- The problem -
With pictures excluded, repeat exactly the lines from the one containing "Open the Run and Debug view" through the last line of the material below.

▽

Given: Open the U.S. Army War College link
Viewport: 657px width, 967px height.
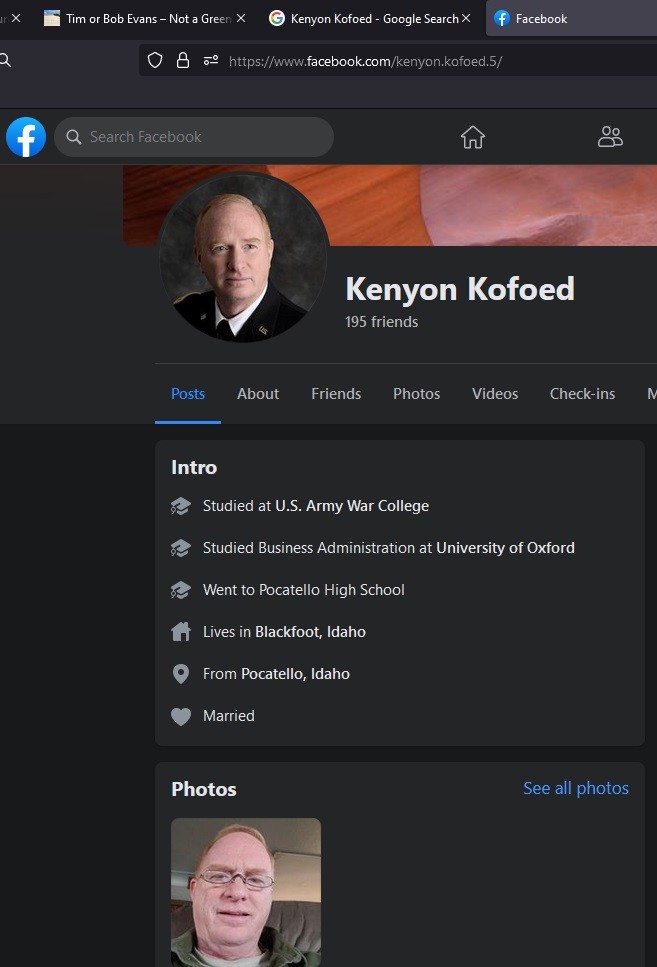Looking at the screenshot, I should pyautogui.click(x=352, y=506).
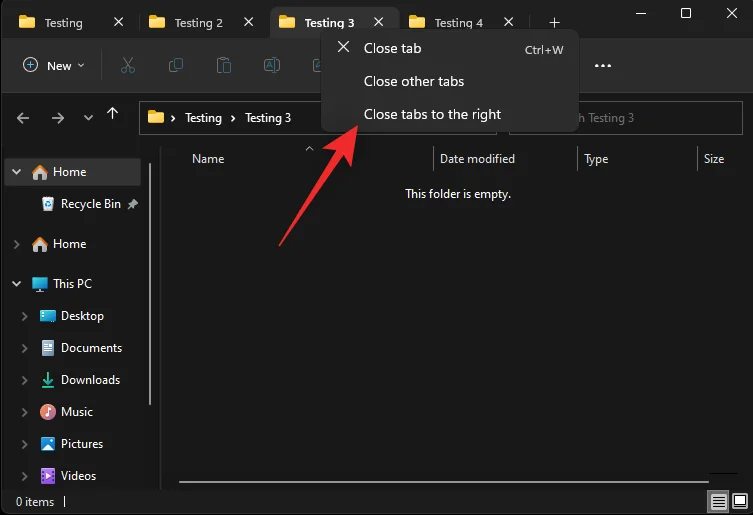Click the Cut scissors icon in toolbar
Image resolution: width=753 pixels, height=515 pixels.
(127, 65)
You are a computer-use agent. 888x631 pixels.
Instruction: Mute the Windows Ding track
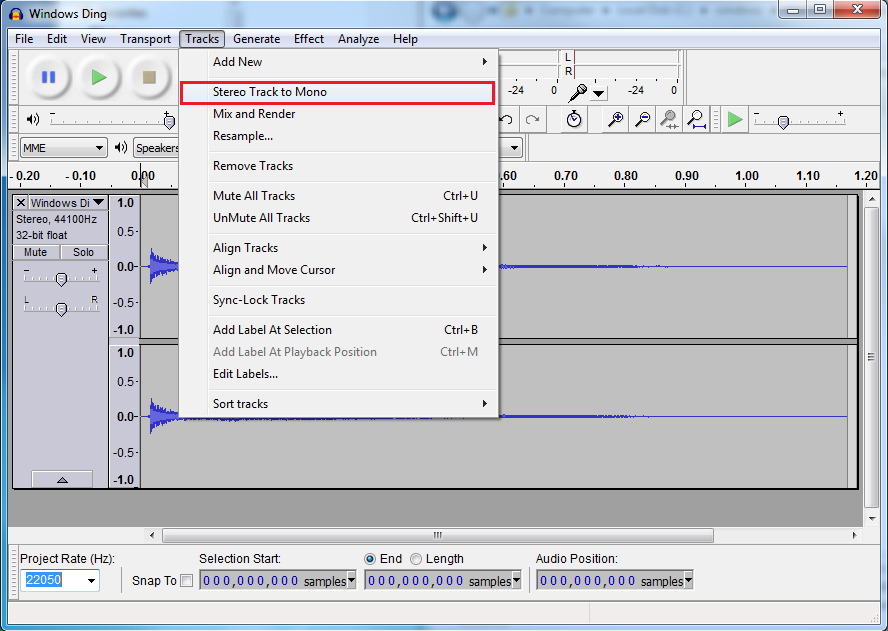point(36,252)
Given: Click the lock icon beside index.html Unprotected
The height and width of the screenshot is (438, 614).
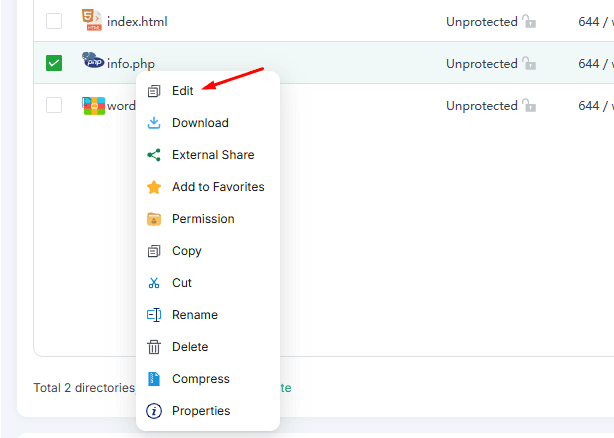Looking at the screenshot, I should 529,21.
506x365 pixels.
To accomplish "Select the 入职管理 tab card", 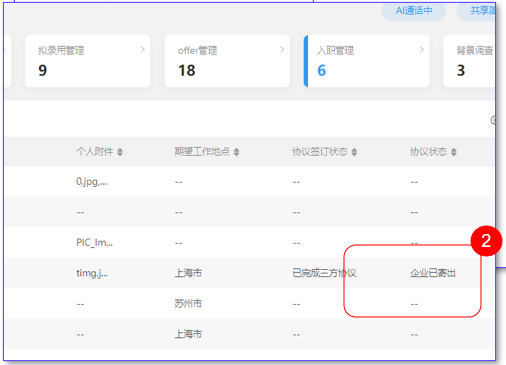I will [367, 61].
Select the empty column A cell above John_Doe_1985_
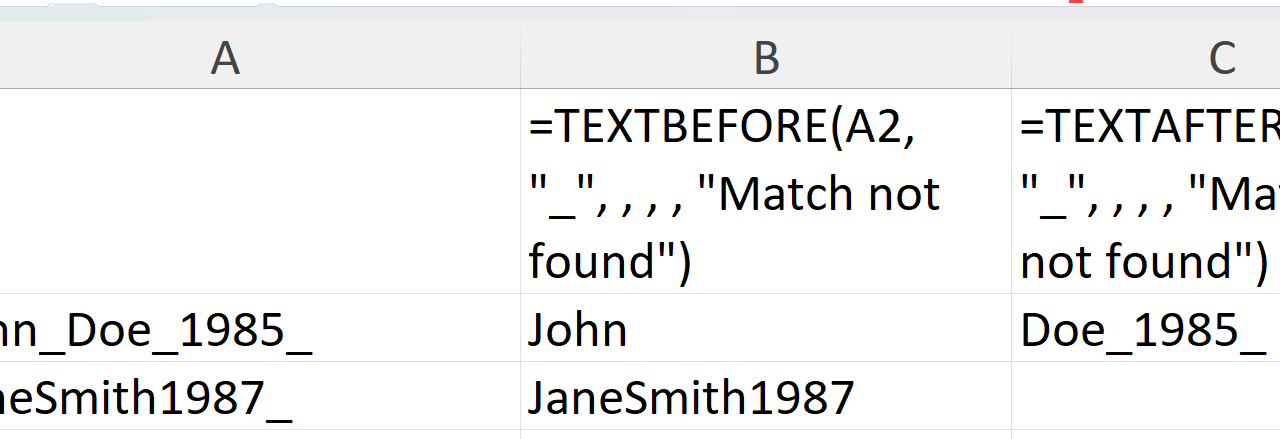 pos(260,191)
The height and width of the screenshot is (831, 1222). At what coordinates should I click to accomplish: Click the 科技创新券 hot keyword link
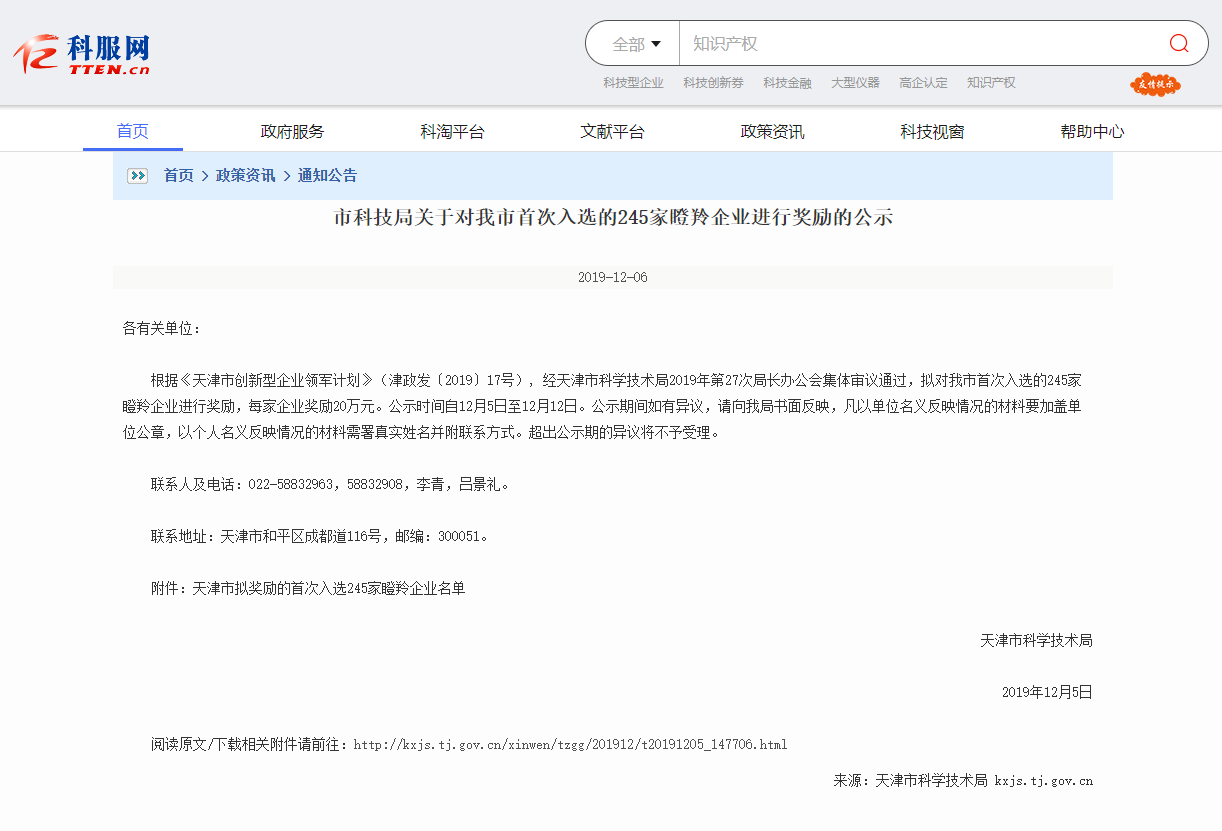coord(713,83)
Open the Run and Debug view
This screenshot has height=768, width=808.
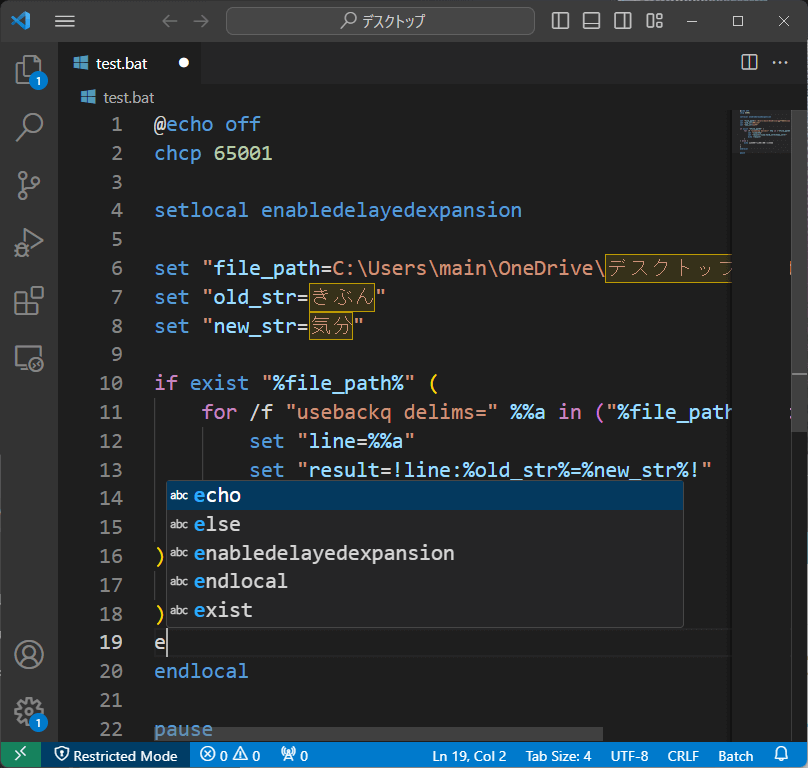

△

- Response below -
Open the Run and Debug view
This screenshot has height=768, width=808.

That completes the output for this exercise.